Blue Diamond unveils world’s biggest almond warehouse

September 20, 2016


blue diamond almondsSALIDA — The new Blue Diamond almond storage facility in Salida is best appreciated when you consider one number: 60 million.

That’s the total pounds of almond meats the warehouse can store. The plant can receive 5 and a half tons of almonds per day, an increase in receiving capacity of 33 percent. And it only takes four employees to run it per shift.

That’s because the 48,000-square-foot facility was designed with a series of conveyor belts so that from the time the nuts arrive to when they move to storage bins and out for further processing, nobody actually touches them.

“When you handle them, you can certainly damage them,” said Blue Diamond Director of Major Projects Darrel Nelson. “And then we feel the way that the world is going with the Food Safety Modernization Act,  we need to do our part to minimize the touches.”

The new bulk receiving facility, Bulk Warehouse 7, officially opened Tuesday and was touted for its innovative features.

The plant was designed to handle almond meats gently.

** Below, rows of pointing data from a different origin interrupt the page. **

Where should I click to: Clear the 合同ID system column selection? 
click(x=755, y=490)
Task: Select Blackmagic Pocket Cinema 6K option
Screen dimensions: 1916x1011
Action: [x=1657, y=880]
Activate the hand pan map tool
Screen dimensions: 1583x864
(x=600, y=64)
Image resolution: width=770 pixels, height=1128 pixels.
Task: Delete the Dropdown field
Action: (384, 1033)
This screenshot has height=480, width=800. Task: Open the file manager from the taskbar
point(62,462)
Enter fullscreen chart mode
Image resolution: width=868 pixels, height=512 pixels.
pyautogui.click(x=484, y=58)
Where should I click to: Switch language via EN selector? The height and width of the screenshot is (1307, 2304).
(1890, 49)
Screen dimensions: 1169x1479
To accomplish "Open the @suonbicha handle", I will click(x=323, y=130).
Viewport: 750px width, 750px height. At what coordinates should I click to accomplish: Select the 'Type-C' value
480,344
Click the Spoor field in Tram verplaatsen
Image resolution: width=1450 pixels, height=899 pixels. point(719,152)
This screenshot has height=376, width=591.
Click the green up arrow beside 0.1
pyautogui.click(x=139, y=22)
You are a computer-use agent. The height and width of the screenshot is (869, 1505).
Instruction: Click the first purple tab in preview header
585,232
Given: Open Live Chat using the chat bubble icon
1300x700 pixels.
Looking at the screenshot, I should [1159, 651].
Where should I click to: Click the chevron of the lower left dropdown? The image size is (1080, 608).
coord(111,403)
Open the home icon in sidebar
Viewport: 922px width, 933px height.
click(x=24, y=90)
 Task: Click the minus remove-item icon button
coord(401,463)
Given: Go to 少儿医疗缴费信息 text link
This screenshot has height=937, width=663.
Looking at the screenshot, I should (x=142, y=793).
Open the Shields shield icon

For example, the giant bins where the nuts are stored are sloped at a gradual 26 degrees so the almonds can free flow to the bottom to conveyors when they’re fed to the main plant for processing. That keeps the nut meats from being damaged.

“Growers are paid a premium for quality,” Nelson said.

With the booming popularity of almonds, efficiently getting the nuts in from the orchards for processing has become increasingly important. The USDA has projected almond production at a record 2.05 billion pounds. Virtually all almonds are grown in California and half the state’s  almond growers belong to the Blue Diamond cooperative.

With innovations at the new facility, trucks can be unloaded in just seven minutes. It’s expected to alleviate the long lines trucks faced when they brought almonds in during harvest.

“The growers are paying their truck drivers an hourly wage, so it’s costing them money,” Nelson said.

The warehouse was built with materials sources from a 100-mile radius of Salida, using workers and contractors from that same 100-mile region.

Shawn Cooper, the project engineer for the building’s contractor Whiting Turner, estimated the project provided jobs for between 300 and 400 workers throughout the course of construction.

“It’s a serious deal, the work that’s provided around the region,” he said.